I kick my feet idly in the water and roll my memories of the week running up to my wedding in my head, trying to work out when the switch could have happened. Everything was fine the night of the party with all our friends and family. Well, not fine because I had that horrible argument with Gil, but at least it was all normal. And then everything seemed fine the in the beginning part of my wedding day, right until I stepped inside the doors of the church.

Somewhere in those fourteen to fifteen hours between leaving the party the night before the wedding to walking down the aisle, something happened to switch everything around. I just need to work out where I was and what I was doing, and then maybe that will give me a clue how to get back.

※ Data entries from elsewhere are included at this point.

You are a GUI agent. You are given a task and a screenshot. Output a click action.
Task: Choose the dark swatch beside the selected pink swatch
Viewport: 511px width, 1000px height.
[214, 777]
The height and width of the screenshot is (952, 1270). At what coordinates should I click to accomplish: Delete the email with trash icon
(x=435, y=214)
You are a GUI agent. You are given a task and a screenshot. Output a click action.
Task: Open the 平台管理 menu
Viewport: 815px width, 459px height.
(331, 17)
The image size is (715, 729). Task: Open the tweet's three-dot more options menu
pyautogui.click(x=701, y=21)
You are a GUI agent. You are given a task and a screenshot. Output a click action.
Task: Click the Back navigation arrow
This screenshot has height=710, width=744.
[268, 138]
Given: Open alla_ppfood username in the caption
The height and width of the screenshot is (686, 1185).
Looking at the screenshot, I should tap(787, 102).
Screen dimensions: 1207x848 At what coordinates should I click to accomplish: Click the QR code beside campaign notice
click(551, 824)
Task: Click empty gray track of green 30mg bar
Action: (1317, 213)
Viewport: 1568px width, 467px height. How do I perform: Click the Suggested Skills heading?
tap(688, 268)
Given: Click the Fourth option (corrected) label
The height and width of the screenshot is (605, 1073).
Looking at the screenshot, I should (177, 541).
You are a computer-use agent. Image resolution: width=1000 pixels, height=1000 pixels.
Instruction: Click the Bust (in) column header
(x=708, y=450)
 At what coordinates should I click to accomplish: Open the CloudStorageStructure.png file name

I let go of the side of the pool and let the water buoy my body up, arms outstretched, eyes closed. It’s like being in one of those immersion tanks, I think, apart from the odd tickle of warm breeze across my face and upper torso. I don’t fall asleep, but I shift into a different level of consciousness, one where I’m only partly aware of my surroundings, just alert enough to keep my body in the right position to stop it sinking. My thoughts also float free.

I don’t know how much later it is, but my equilibrium is disrupted when cool water splashes onto the exposed parts of my skin, then a warm pair of hands circles my waist and pulls me backwards. I end up with my back pressed against Gil’s front as he sits on the little ledge at the edge of the pool, his arms tight around me.

I go still. ‘What’s the time?’ I say lightly, although every muscle in my body is taut.

‘About half five,’ he mumbles against my neck and his voice is still rough with sleep.

‘Half five?’

‘Uh-huh.’

I push myself away towards the other side of the pool. ‘We’ve got reservations at six.’ I try not to look at him as I drag myself out of the water and onto the terrace.

‘I thought maybe we could skip it and get room service,’ he says as I walk back towards the French doors.

‘Don’t be silly!’ I reply breezily. ‘The Lookout is Halcyon Cove’s most prestigious restaurant. It’s fully booked the rest of the week and the food’s supposed to be fabulous. This will be our only chance to do proper fine dining. And, if we’re going to make it, I need to start getting ready now.’